The store is going to use the fewest number of employees they can get away with for the expected demand. Store managers can be reprimanded for employees getting overtime (resulting in people being sent home early, and fewer people in the store than originally scheduled), and Advance tracks each employee's individual sales and sets goals for them. "Too many" employees means lower individual sales and higher payroll...those metrics look bad for the store manager even though it would result in happier customers.
I remember when I would go into AAP, AZ, OR, etc. stores in the early 2000s and it always seemed like there were a lot of people working there. Usually most of the computers behind the actual parts counter were used exclusively for looking up parts or billing commercial customers. Once the counter person pulled your part, you took it up to the checkout, and there were one or two people who just rang customers up...no looking up parts.
Now, it's rare to see an AAP store even using the front most counter that used to serve as the checkout only register. There are two or three people at the most simultaneously looking up parts and ringing up customers at the same terminals. With individual metrics being tracked, the old system of looking up parts at the counter then taking them up to the checkout for someone else to ring up no longer works.

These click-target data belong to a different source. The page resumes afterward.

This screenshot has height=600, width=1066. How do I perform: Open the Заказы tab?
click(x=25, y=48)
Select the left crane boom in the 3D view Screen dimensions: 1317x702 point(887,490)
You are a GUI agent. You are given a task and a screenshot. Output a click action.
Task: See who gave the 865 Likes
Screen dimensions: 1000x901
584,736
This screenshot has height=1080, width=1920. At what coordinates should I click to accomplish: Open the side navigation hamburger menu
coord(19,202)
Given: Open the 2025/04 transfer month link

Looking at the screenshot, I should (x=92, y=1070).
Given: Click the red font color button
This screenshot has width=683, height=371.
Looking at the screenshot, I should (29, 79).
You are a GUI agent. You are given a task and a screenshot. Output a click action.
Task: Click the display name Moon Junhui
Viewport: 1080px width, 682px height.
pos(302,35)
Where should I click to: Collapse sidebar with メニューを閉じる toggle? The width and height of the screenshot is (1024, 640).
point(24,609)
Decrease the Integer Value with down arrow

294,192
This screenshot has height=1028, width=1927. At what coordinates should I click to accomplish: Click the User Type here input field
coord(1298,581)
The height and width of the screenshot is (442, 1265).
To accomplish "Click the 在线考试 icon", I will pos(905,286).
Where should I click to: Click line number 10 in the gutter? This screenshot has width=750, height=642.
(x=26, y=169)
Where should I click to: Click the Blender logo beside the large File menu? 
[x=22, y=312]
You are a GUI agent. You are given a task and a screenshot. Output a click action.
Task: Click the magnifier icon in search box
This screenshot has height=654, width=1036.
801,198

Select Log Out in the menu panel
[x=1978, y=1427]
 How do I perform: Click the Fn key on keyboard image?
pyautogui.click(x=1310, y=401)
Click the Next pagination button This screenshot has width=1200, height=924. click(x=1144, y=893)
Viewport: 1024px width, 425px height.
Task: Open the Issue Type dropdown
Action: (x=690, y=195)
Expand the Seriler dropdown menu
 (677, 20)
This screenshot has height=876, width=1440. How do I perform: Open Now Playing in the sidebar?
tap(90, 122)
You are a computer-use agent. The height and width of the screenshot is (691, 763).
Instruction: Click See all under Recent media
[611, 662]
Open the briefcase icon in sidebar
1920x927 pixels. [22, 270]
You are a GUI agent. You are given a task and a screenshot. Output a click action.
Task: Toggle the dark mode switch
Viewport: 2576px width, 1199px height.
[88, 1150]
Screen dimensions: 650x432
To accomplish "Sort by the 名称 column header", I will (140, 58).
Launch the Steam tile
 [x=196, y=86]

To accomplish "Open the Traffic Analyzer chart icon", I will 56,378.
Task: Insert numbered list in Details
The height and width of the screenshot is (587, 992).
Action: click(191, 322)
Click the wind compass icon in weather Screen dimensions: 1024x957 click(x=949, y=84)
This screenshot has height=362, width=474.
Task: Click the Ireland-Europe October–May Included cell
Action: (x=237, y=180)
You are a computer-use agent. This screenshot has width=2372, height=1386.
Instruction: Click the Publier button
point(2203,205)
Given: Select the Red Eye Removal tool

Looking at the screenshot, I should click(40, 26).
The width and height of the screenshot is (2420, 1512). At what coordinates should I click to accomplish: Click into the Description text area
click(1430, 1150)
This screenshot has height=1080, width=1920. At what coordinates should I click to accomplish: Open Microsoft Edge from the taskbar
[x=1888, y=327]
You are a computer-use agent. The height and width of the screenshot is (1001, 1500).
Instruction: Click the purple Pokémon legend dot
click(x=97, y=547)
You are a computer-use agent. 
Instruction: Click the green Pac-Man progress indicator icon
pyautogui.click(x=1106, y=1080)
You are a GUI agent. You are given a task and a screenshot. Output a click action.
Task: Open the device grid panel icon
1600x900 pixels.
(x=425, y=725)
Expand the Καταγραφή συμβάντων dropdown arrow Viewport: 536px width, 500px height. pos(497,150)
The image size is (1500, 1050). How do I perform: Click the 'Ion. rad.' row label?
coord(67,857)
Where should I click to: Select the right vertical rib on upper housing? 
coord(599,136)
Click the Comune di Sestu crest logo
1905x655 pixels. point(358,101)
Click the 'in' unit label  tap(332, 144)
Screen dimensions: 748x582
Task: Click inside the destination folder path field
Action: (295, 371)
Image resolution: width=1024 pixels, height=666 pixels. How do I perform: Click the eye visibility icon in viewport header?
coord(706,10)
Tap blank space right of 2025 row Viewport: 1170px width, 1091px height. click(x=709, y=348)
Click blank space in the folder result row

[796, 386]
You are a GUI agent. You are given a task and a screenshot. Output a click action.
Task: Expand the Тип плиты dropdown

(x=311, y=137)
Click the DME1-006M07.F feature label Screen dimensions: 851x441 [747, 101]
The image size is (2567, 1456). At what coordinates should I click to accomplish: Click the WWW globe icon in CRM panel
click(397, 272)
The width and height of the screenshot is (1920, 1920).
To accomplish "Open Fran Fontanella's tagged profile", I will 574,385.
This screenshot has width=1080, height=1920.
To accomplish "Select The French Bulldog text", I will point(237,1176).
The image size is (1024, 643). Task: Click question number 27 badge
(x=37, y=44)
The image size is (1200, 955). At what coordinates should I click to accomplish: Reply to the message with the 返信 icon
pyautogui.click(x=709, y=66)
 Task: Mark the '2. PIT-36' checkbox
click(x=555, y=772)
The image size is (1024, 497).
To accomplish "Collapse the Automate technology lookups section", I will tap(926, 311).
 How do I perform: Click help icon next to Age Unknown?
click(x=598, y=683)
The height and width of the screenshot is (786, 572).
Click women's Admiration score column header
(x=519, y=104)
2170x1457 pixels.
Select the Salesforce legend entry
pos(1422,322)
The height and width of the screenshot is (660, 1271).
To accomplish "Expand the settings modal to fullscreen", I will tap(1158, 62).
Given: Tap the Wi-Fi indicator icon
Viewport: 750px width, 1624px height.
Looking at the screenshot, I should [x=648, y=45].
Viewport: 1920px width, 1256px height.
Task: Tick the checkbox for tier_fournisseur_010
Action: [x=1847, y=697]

In addition to the employees being expected to multitask more and more, looking up parts has become more complicated than it was 20-30-40 years ago. Cars are more complex with more parts, and the counter people these days are mostly not experts and neither are the customers, so there tends to be a lot of confusion. There's a lot of "I need, I think it a solenoid switch or a module thing, I don't know what the man said, it for my Chevy Arcadia, I think it a 09 or a 12." At that point the counter person is totally dumbfounded and the next person in line is going to be there a long time.